Rewrite the stretch of the material from the line containing "#札幌記念 (119, 460)" through the end of the material, keeping each line's wording. Raise every coordinate in the answers by 132.
### Records to use
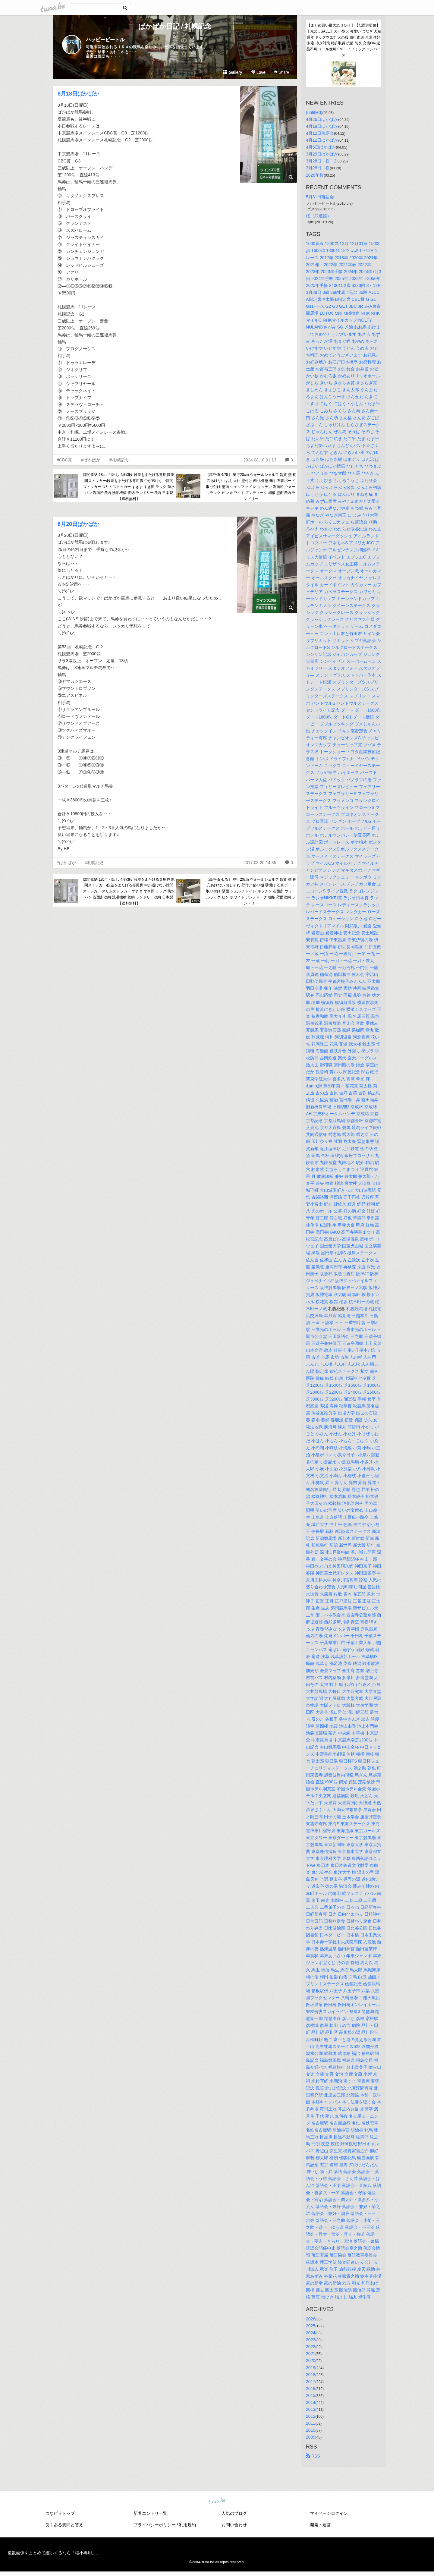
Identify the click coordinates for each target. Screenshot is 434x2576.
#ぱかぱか (90, 460)
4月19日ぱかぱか (322, 126)
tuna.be (216, 2501)
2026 (310, 2319)
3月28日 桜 (318, 167)
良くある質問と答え (64, 2524)
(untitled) (314, 112)
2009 (310, 2437)
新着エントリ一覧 (150, 2513)
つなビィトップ (60, 2513)
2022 (310, 2346)
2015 (310, 2395)
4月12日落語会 (320, 133)
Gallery (232, 72)
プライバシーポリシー (155, 2524)
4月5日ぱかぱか (321, 147)
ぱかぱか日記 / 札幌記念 (174, 26)
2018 (310, 2374)
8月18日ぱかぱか (78, 94)
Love (258, 72)
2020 (310, 2360)
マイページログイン (329, 2513)
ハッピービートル (105, 39)
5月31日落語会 (320, 196)
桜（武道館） (318, 215)
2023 (310, 2339)
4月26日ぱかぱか (322, 119)
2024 (310, 2332)
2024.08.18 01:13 (259, 460)
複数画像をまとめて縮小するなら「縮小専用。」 (54, 2552)
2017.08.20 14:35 (259, 862)
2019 (310, 2367)
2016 (310, 2388)
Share (281, 72)
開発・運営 (320, 2524)
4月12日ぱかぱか (322, 140)
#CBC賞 (64, 460)
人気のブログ (234, 2513)
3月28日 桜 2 (321, 161)
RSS (313, 2456)
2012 (310, 2416)
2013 (310, 2409)
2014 (310, 2402)
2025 (310, 2325)
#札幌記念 (119, 460)
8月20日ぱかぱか (78, 524)
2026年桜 (315, 175)
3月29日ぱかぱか (322, 154)
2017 (310, 2381)
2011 (310, 2423)
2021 (310, 2353)
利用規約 (187, 2524)
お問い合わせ (234, 2524)
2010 (310, 2430)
######
* _Response_:
#札幌記念 (251, 592)
8月20日ぱかぱか (210, 656)
2026年桜 (447, 307)
3月29日ぱかぱか (454, 286)
2017 (442, 2513)
2011 (442, 2555)
2021 (442, 2485)
利用規約 (319, 2656)
お問い合わせ (366, 2656)
2010 (442, 2562)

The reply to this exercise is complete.